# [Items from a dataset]

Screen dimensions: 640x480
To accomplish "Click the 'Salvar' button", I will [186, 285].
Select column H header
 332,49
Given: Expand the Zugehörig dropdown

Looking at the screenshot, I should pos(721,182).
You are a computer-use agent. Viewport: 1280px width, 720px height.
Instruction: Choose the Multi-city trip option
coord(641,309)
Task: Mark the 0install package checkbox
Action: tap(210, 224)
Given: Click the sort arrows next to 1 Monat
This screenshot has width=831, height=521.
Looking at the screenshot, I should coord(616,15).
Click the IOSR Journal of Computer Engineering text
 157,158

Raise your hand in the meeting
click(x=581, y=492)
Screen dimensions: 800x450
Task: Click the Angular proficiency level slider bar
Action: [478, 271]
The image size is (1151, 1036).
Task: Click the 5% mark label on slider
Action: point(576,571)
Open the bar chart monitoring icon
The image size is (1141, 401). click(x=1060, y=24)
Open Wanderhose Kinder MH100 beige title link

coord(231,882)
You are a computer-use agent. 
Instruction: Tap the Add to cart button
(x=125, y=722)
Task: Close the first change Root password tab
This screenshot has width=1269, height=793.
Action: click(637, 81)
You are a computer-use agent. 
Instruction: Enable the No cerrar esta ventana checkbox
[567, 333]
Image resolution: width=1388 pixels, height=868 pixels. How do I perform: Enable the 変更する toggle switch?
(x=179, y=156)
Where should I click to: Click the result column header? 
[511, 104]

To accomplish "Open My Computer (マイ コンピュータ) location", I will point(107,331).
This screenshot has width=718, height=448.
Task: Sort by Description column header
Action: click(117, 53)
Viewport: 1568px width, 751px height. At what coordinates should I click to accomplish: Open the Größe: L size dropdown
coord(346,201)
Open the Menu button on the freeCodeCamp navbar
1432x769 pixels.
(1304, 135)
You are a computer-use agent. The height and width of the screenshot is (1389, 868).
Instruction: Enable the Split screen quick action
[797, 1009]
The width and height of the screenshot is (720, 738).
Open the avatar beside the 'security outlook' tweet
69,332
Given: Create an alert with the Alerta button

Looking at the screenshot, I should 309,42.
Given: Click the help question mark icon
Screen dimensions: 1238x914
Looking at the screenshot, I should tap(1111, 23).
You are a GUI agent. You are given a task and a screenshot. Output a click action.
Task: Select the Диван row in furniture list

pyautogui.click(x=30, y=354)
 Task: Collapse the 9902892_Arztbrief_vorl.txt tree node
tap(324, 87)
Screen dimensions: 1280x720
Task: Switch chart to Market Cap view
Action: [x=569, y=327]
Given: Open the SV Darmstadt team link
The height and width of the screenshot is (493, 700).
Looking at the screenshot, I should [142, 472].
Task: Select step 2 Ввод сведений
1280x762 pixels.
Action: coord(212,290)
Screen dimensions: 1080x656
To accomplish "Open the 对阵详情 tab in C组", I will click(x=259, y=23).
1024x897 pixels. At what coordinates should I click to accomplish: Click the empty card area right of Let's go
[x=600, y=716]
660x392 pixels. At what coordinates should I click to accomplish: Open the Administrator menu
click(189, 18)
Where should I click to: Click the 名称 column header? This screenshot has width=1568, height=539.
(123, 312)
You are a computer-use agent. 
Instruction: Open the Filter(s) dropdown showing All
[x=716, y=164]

# [What to do]
For this exercise, give every entry again exactly as it appears.

# [Finished exercise]
Screen dimensions: 640x480
To accomplish "Click the 'Salvar' button", I will [186, 285].
Select column H header
 332,49
Given: Expand the Zugehörig dropdown

Looking at the screenshot, I should pos(721,182).
You are a computer-use agent. Viewport: 1280px width, 720px height.
Instruction: Choose the Multi-city trip option
coord(641,309)
Task: Mark the 0install package checkbox
Action: tap(210, 224)
Given: Click the sort arrows next to 1 Monat
This screenshot has width=831, height=521.
Looking at the screenshot, I should coord(616,15).
Click the IOSR Journal of Computer Engineering text
 157,158

Raise your hand in the meeting
click(x=581, y=492)
Screen dimensions: 800x450
Task: Click the Angular proficiency level slider bar
Action: [478, 271]
The image size is (1151, 1036).
Task: Click the 5% mark label on slider
Action: point(576,571)
Open the bar chart monitoring icon
The image size is (1141, 401). click(x=1060, y=24)
Open Wanderhose Kinder MH100 beige title link

coord(231,882)
You are a computer-use agent. 
Instruction: Tap the Add to cart button
(x=125, y=722)
Task: Close the first change Root password tab
This screenshot has width=1269, height=793.
Action: click(637, 81)
You are a computer-use agent. 
Instruction: Enable the No cerrar esta ventana checkbox
[567, 333]
Image resolution: width=1388 pixels, height=868 pixels. How do I perform: Enable the 変更する toggle switch?
(x=179, y=156)
Where should I click to: Click the result column header? 
[511, 104]

To accomplish "Open My Computer (マイ コンピュータ) location", I will point(107,331).
This screenshot has width=718, height=448.
Task: Sort by Description column header
Action: click(117, 53)
Viewport: 1568px width, 751px height. At what coordinates should I click to accomplish: Open the Größe: L size dropdown
coord(346,201)
Open the Menu button on the freeCodeCamp navbar
1432x769 pixels.
(1304, 135)
You are a computer-use agent. The height and width of the screenshot is (1389, 868).
Instruction: Enable the Split screen quick action
[797, 1009]
The width and height of the screenshot is (720, 738).
Open the avatar beside the 'security outlook' tweet
69,332
Given: Create an alert with the Alerta button

Looking at the screenshot, I should 309,42.
Given: Click the help question mark icon
Screen dimensions: 1238x914
Looking at the screenshot, I should tap(1111, 23).
You are a GUI agent. You are given a task and a screenshot. Output a click action.
Task: Select the Диван row in furniture list

pyautogui.click(x=30, y=354)
 Task: Collapse the 9902892_Arztbrief_vorl.txt tree node
tap(324, 87)
Screen dimensions: 1280x720
Task: Switch chart to Market Cap view
Action: [x=569, y=327]
Given: Open the SV Darmstadt team link
The height and width of the screenshot is (493, 700).
Looking at the screenshot, I should [142, 472].
Task: Select step 2 Ввод сведений
1280x762 pixels.
Action: coord(212,290)
Screen dimensions: 1080x656
To accomplish "Open the 对阵详情 tab in C组", I will click(x=259, y=23).
1024x897 pixels. At what coordinates should I click to accomplish: Click the empty card area right of Let's go
[x=600, y=716]
660x392 pixels. At what coordinates should I click to accomplish: Open the Administrator menu
click(189, 18)
Where should I click to: Click the 名称 column header? This screenshot has width=1568, height=539.
(123, 312)
You are a computer-use agent. 
Instruction: Open the Filter(s) dropdown showing All
[x=716, y=164]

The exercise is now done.